Should we have the authority to ambulance transport a patient to the facility we think is the appropriate destination?

California has presented Assembly Bill 1795 to the state legislature that would allow paramedics to take patients to an alternate facility. Law enforcement currently possesses this ability. Paramedics, however, must provide ambulance transport for the patient to the emergency department when 911 is activated.

Assemblyman Mike Gipson’s bill gives paramedics who receive additional training in crisis intervention the authority to determine the transport destination.

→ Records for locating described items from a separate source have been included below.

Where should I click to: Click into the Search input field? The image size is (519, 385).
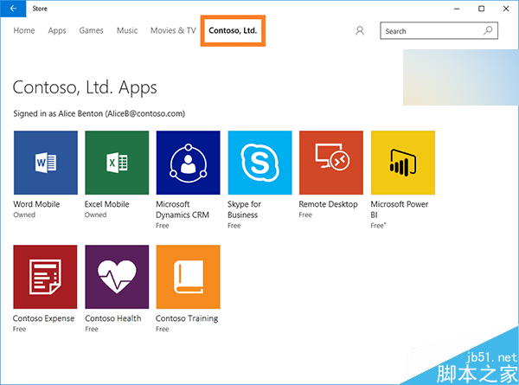(x=430, y=31)
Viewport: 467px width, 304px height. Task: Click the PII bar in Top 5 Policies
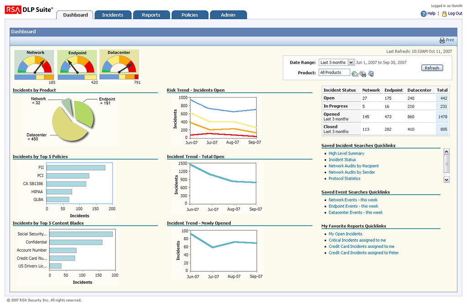pos(76,168)
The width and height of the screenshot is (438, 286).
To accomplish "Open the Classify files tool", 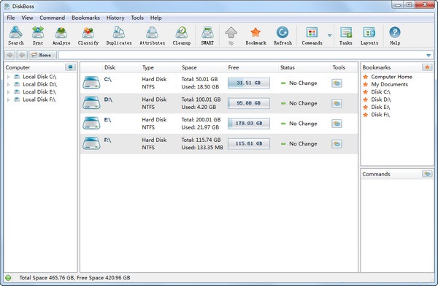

Bill 1795 does not supersede a patient’s choice. The patient still can request transport to the ED. This bill also does not give a paramedic the power to initiate an involuntary psychiatric hold.

The bill’s goal to better use available resources rather than taking up a hospital bed unnecessarily.

Los Angeles County Supervisor Janice Hahn stated the county has five urgent care centers that focus on mental health and one facility that deals with alcohol intoxication, according to an article in the Los Angeles Times. Hahn added these alternate facilities always have beds available.

While this might seem to be a great option for paramedics, the protocols for this type of ambulance transport need to be very specific to ensure dementia and delirium patients are not transported to urgent care when ED care is needed.

Also, alcohol intoxication is a diagnosis of exclusion. It’s important to note that we cannot always rule out some of the causes of altered mental status in pre-hospital settings.

How many of us have heard about misdiagnoses for homeless patients? For example, transport for alcohol intoxication when the real problem was a subdural bleed from falling and hitting their head?

We should watch this bill to see how it pans out.